Musings
When I was very young, living in a first-floor apartment in Union City, NJ, about once a month the neighborhood was visited by "the sharpener." The sharpener was a man of about 70 in a suit at least that old. He carried a large grinding wheel in a harness on his back, and a small black bag in his right hand. In his left hand was a huge bell, which he rang continually while yelling "Sharpen your knives, scissors, tools—anything sharpened!!"
He would pause on certain corners, surrounded by multi-family houses, and people would eventually drift toward him, carrying assorted cutlery. He would set his bell aside and his grindstone on the ground and begin the sharpening process, sparks flying, charging 5 or 10 cents for each implement. When the final customer disappeared, so would he, off to another corner, bell receding in the distance.
The sharpener himself disappeared only a year or two after I first remembered him, never to return and never to be replaced. For many of you reading this, I am the tenuous connection between the sharpener and your current, modern lives. It's hard for me to convey, even to my kids, what it was like to hear that bell, look out the apartment window, and see the ageless sharpener trudging up the block with 20 or 30 pounds on his back.
It was another age, but I lived in it. (To put a finer point on this, my son was astonished when he learned that I was alive when Kennedy was shot. I was astonished I didn't smite him on the spot.) So many cultural artifacts, like ancient lumbering sauropods, have disappeared from the landscape.
Do you remember ice cream scooped into cones at a corner candy store? Trucks with small cars and amusements that came into the neighborhood, double-parked, and offered rides for a nickel? Good Humor trucks? "Rabbit ear" TV antennas? Heavy delivery trucks with chain gears and solid rubber tires? Dump trucks sending coal down a ramp into apartment house basements? Ice men hauling huge blocks of ice on their backs, clamped with giant tongs, for delivery several floors up to ice boxes? Milk men making rounds every morning? Radios requiring huge vacuum tubes to be replaced? Party lines on phones? Stickball in the street? The Fuller Brush, door-to-door salesman?
Our past informs our present, which shapes our future. We are what we've experienced. I worry about homogeneous lives, lived without local neighborhoods or flavor, processed through soccer games and dance recitals, car pools and electronic media, instant gratification and fast food.

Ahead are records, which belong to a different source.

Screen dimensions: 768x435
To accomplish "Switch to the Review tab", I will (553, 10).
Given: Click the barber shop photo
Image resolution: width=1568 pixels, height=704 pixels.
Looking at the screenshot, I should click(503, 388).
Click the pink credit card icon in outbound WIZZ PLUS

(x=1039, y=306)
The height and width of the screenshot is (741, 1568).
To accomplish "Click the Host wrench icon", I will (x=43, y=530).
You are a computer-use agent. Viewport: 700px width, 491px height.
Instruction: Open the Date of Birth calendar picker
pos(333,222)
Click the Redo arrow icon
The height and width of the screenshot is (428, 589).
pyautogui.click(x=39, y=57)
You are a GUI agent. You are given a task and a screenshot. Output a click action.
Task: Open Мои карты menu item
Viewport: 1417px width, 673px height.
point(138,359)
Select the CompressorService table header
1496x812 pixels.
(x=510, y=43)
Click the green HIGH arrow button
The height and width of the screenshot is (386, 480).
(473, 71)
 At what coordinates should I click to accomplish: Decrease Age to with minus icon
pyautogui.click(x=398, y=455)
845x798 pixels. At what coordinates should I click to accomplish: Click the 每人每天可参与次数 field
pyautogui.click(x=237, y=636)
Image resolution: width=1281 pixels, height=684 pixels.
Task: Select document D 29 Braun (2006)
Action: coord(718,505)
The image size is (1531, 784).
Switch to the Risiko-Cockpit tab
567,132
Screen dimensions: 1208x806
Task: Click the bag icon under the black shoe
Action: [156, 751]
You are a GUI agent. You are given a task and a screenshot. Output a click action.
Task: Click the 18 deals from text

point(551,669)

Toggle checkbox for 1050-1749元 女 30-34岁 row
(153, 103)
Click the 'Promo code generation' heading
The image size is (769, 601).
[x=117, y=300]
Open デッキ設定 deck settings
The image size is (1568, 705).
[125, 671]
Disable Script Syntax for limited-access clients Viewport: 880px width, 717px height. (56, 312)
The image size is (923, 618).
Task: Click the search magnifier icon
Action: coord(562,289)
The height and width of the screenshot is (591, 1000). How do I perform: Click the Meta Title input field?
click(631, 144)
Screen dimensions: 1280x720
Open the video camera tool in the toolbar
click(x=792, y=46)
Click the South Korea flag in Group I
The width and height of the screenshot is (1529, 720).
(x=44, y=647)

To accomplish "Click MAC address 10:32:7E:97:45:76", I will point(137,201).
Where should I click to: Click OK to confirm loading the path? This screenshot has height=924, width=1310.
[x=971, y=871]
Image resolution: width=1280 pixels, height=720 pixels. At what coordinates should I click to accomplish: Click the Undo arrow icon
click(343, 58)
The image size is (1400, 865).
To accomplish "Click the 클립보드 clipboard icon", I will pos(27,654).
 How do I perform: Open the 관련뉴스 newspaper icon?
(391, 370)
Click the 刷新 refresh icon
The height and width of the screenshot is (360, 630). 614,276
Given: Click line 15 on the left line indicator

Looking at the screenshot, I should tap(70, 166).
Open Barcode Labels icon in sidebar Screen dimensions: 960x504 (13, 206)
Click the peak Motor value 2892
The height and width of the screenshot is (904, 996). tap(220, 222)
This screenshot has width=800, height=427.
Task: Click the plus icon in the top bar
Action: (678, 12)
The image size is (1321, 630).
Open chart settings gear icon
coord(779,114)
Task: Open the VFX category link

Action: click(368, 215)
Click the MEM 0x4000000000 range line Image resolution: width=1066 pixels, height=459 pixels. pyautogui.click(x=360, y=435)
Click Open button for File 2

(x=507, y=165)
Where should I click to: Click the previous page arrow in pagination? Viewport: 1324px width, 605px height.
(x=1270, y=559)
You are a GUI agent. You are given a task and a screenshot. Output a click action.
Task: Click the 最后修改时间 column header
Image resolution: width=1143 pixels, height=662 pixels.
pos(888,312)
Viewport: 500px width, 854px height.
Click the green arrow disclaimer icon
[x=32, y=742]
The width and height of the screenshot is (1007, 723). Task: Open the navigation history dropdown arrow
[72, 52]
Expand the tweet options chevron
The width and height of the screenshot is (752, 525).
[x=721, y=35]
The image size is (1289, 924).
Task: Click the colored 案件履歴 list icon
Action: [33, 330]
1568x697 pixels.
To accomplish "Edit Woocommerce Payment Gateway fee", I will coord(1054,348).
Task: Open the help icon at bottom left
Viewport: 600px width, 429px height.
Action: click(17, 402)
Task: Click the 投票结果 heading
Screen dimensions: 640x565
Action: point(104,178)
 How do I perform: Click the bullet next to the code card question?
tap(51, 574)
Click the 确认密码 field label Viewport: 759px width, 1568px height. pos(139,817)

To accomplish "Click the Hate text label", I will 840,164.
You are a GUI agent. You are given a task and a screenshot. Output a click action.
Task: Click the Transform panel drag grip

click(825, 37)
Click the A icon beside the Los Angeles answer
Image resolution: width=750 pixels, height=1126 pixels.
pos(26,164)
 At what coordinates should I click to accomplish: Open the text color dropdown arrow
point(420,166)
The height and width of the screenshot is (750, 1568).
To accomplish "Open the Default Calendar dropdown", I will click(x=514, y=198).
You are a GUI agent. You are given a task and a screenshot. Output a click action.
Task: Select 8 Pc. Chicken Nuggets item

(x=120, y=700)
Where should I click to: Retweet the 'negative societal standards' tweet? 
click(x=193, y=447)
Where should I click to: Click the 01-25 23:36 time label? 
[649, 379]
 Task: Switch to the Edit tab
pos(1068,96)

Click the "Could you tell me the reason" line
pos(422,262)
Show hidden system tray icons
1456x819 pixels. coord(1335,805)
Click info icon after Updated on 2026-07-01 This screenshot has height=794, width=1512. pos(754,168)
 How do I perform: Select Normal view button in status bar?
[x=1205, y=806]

It's not that I'm against modern life or modern convenience. But the richness of life and experiences arise out of singular views and unique perspectives, not mass endeavors and mindless conformity.
You can play at life on the Internet. But you can only understand life hearing the bell of the sharpener in the distance, running to the window to watch him trudge up another hill, crying his trade, demanding to be heard.
ORTIYKMWOYBNT-O Department
I was awaiting a client in a conference room, since I was about 10 minutes early. As I read the paper I tried to scratch a very annoying itch in my right ear. Although it's against every mother's advice, the warnings of the American Medical Association, and several religions, I reached for the Palm Pilot stylus to exorcise the itch. After some vigorous work, I was fine and never missed a word in the article I was reading.
A few minutes later, the client entered, sat across the table and we began our discussions. He asked me for a copy of a memo in my briefcase and after turning to my left to retrieve it, I found the client staring at me oddly.
As I tried to resume the conversation, the client finally said, "Alan, what on earth happened to your head? Are you okay? Do you need assistance?"
I hadn't retrieved the stylus when I distractedly reached for it, I had retrieved my ball point pen which, of course, has the point exposed. Most of my right ear was blue, as though I were disgorging antifreeze. "Apparently," I said when informed of the situation, "it's just my brains flowing out. No great loss."